>> start Document extract

Magic of Discriminant

Algebra Level 3

Consider $x^2 + bx + c = 0$ such that $b^2 - 4c +3=0$ . If $r$ and $s$ are the roots of $x^2 + bx + c = 0$ , find $(r-s)(s-r)$ .

7 -7 -3 3

2 solutions

Raj Rajput
Sep 3, 2015

Alter: Discriminant of given equation, ${ b }^{ 2 }-4c$ =-3 It is clear that roots of the given equation will be of the form $\frac { -b+\sqrt { q } }{ 2 }$ and $\frac { -b-\sqrt { q } }{ 2 }$ Where q is the discriminant. Now, $(r-s) \times (s-r)$ = $\frac {2 \sqrt{q} \times -2 \sqrt{q}}{4}$ = $\frac { -4q}{4}$ =-q =3

Aarush Talwar - 5 years, 6 months ago

actually the defination of discriminant for a monicc polynomial is the product of the squareof the differences of roots taken symmetrically

Aareyan Manzoor - 5 years, 6 months ago

A Former Brilliant Member
Dec 11, 2015

$\Rightarrow x^2 + bx + c = 0$
Root are $r$ and $s$ .

>> end Document extract
>> start Source excerpt

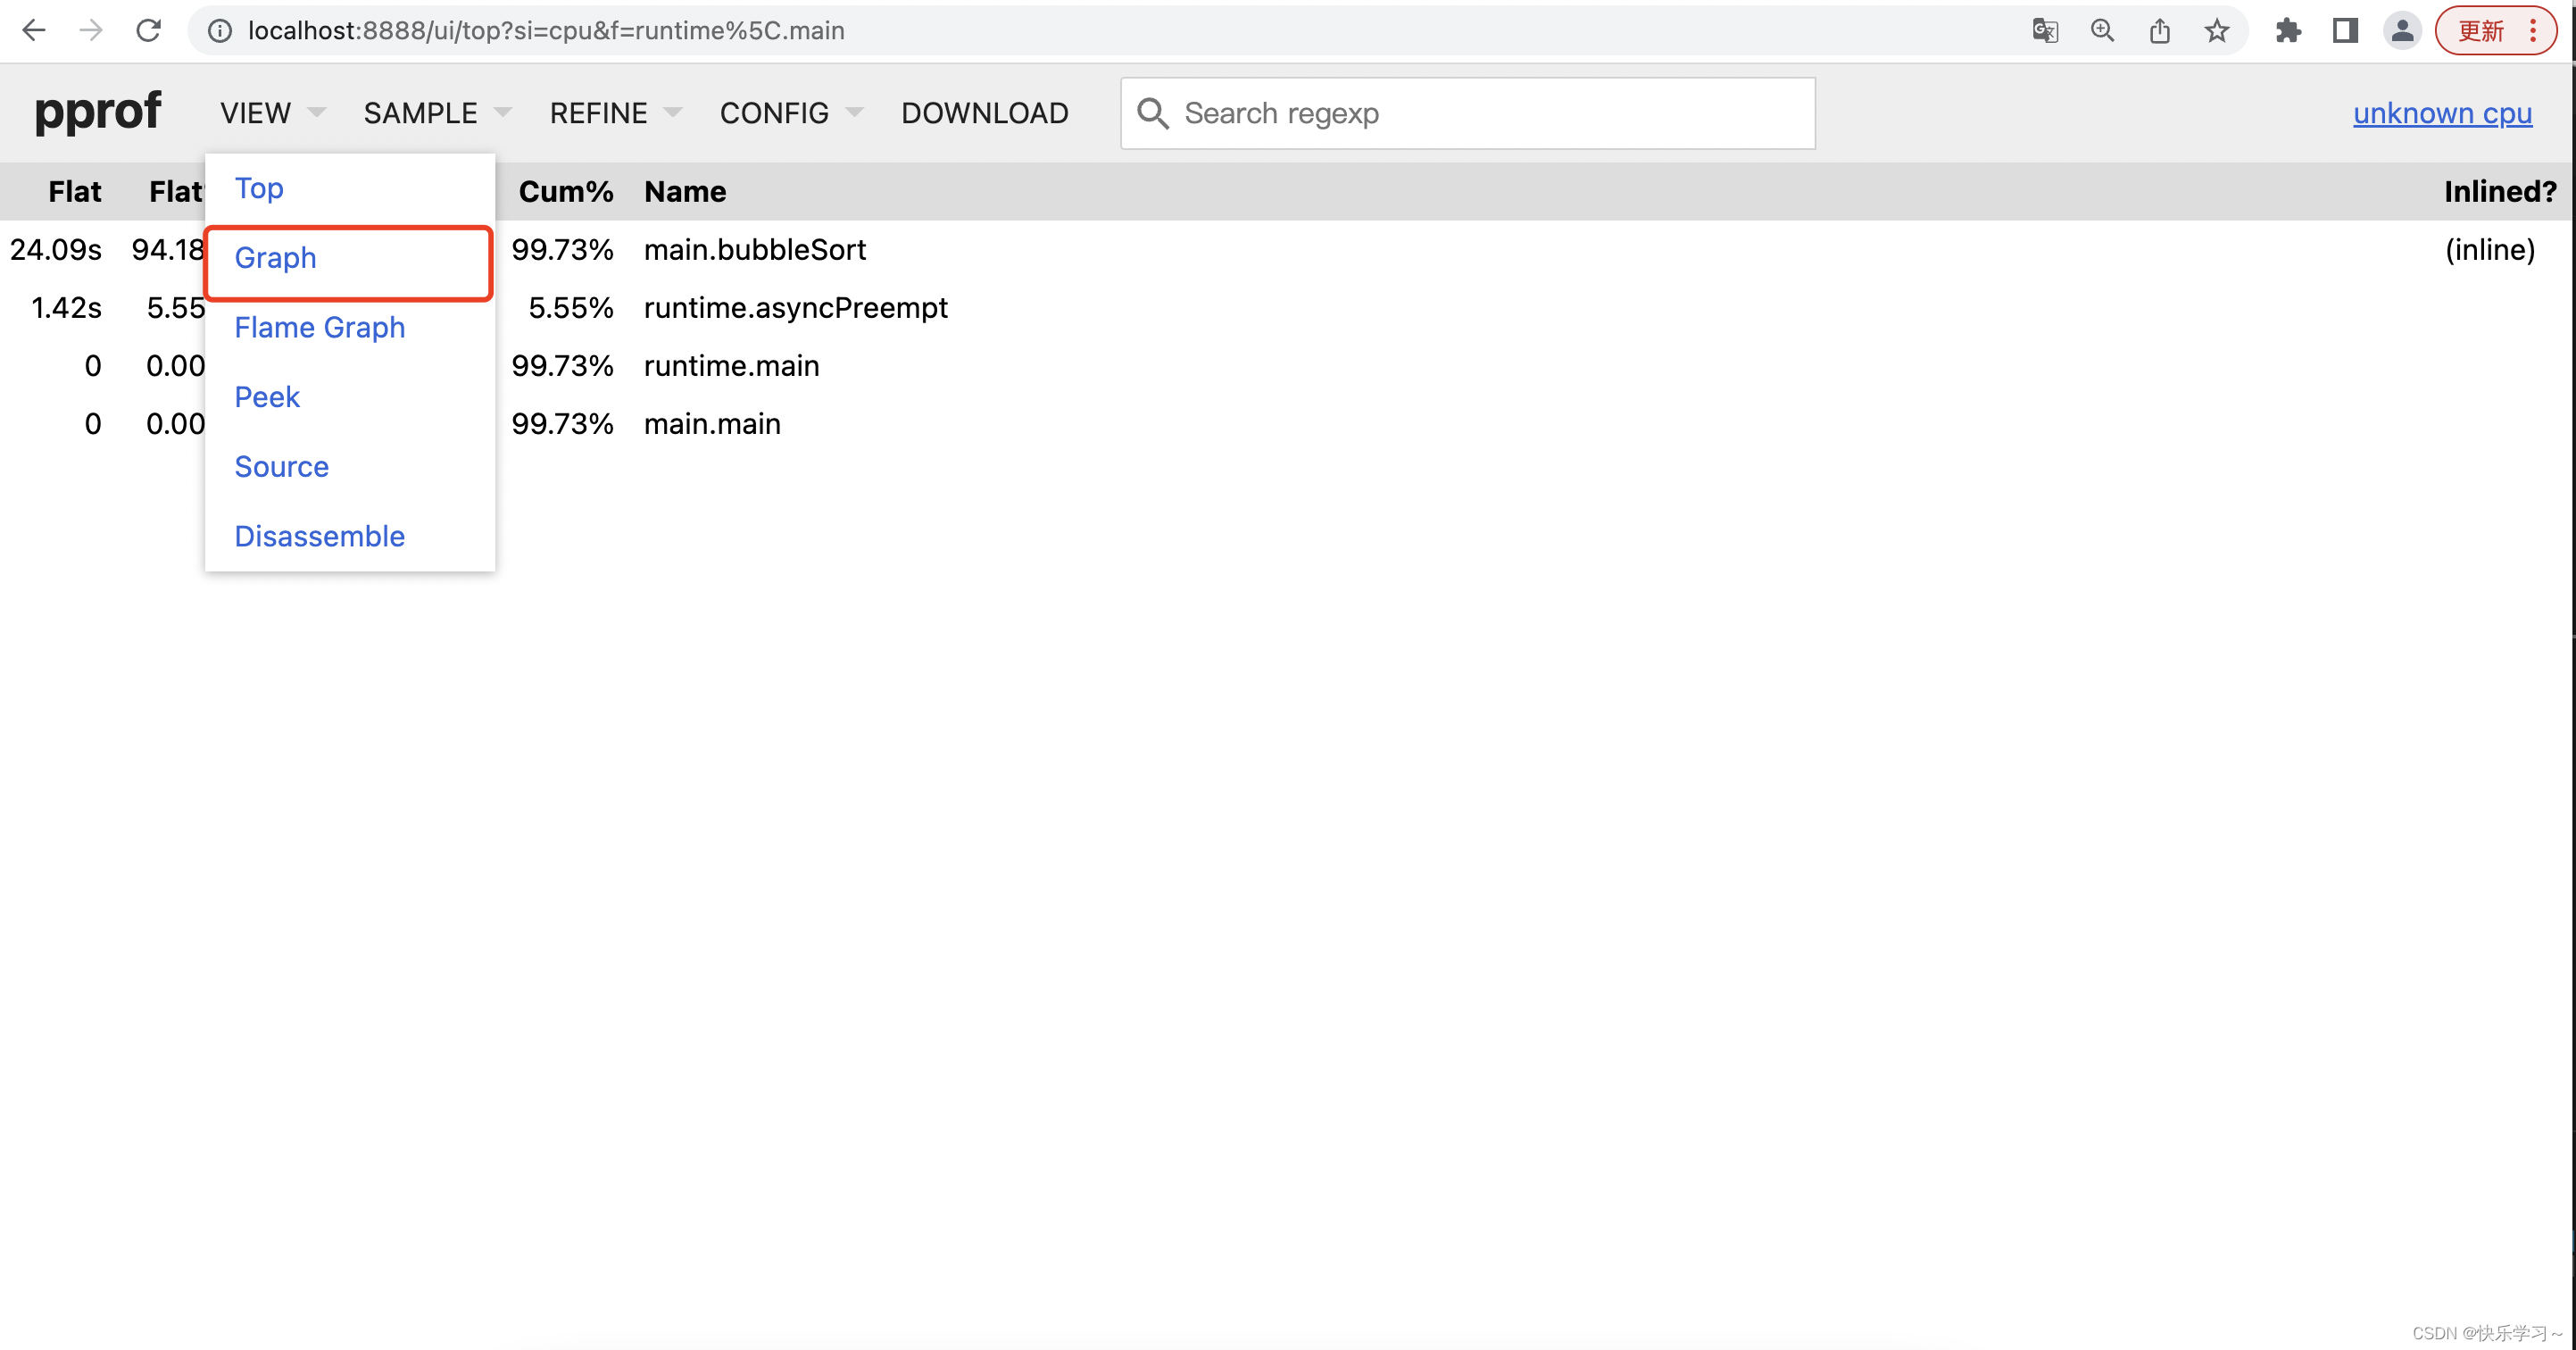Open the CONFIG dropdown
This screenshot has width=2576, height=1350.
(x=790, y=113)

>> end Source excerpt

-- Given instruction --
Answer these questions about the discriminant problem page.
(a) What condition does the problem place on b and c?
(b) What date appears under the name Raj Rajput?
(c) In the "Alter" solution, what value is given for the discriminant b^2 - 4c?

-- Right answer --
(a) b^2 - 4c + 3 = 0
(b) Sep 3, 2015
(c) -3